• What you should do
Starting with the line in which "You are a computer-use" appears, give back every line exactly as written until the listing ends, excluding pictures.
Records shown section start
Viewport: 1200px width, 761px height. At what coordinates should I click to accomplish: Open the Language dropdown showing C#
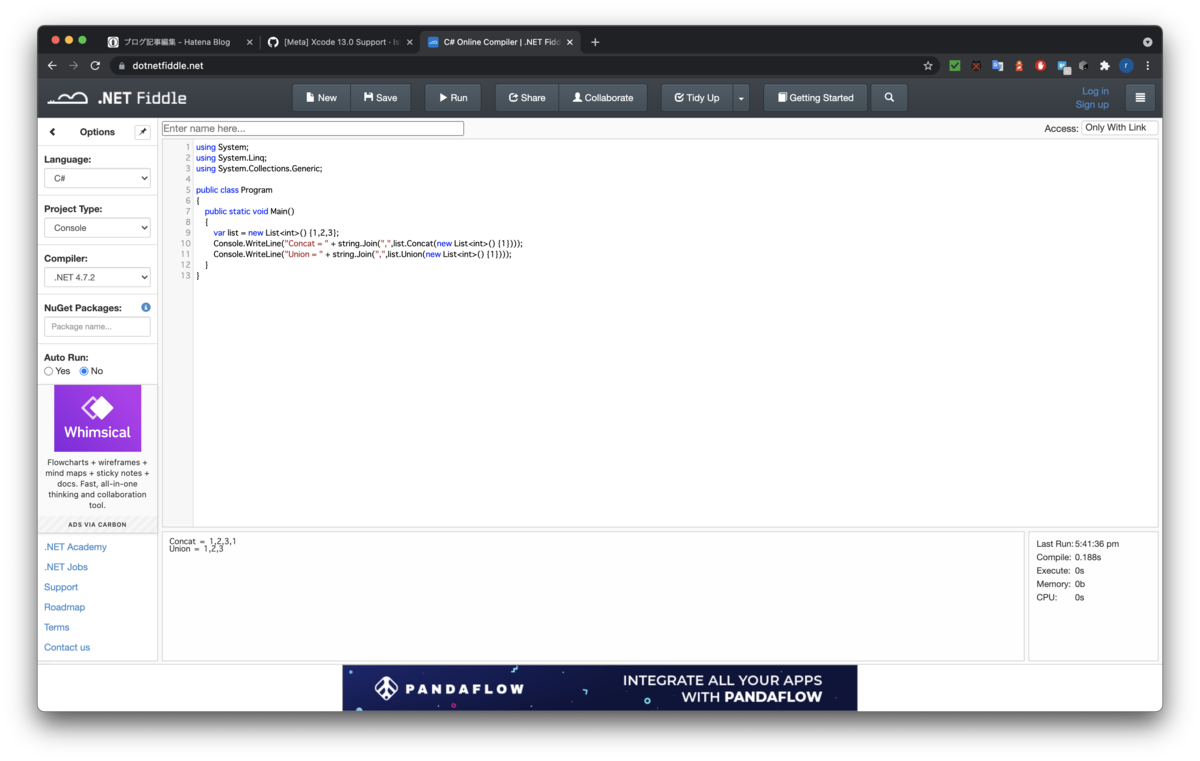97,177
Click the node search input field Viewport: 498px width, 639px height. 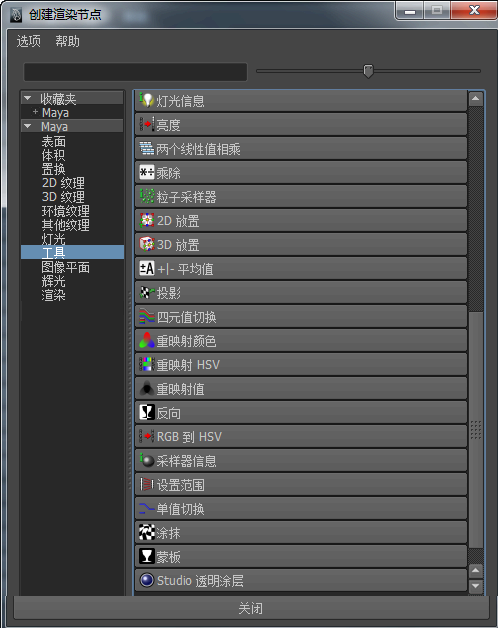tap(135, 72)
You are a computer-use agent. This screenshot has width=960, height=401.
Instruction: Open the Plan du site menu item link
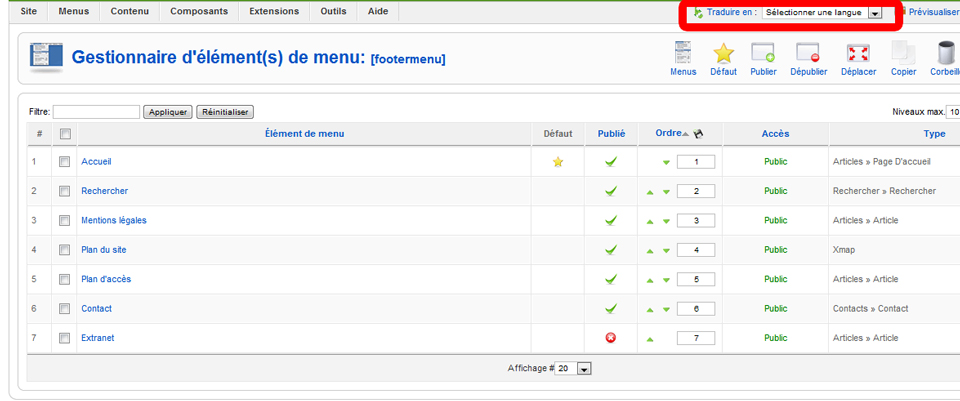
Records shown section end
• Reply to the task
You are a computer-use agent. This screenshot has width=960, height=401.
Instruction: Open the Plan du site menu item link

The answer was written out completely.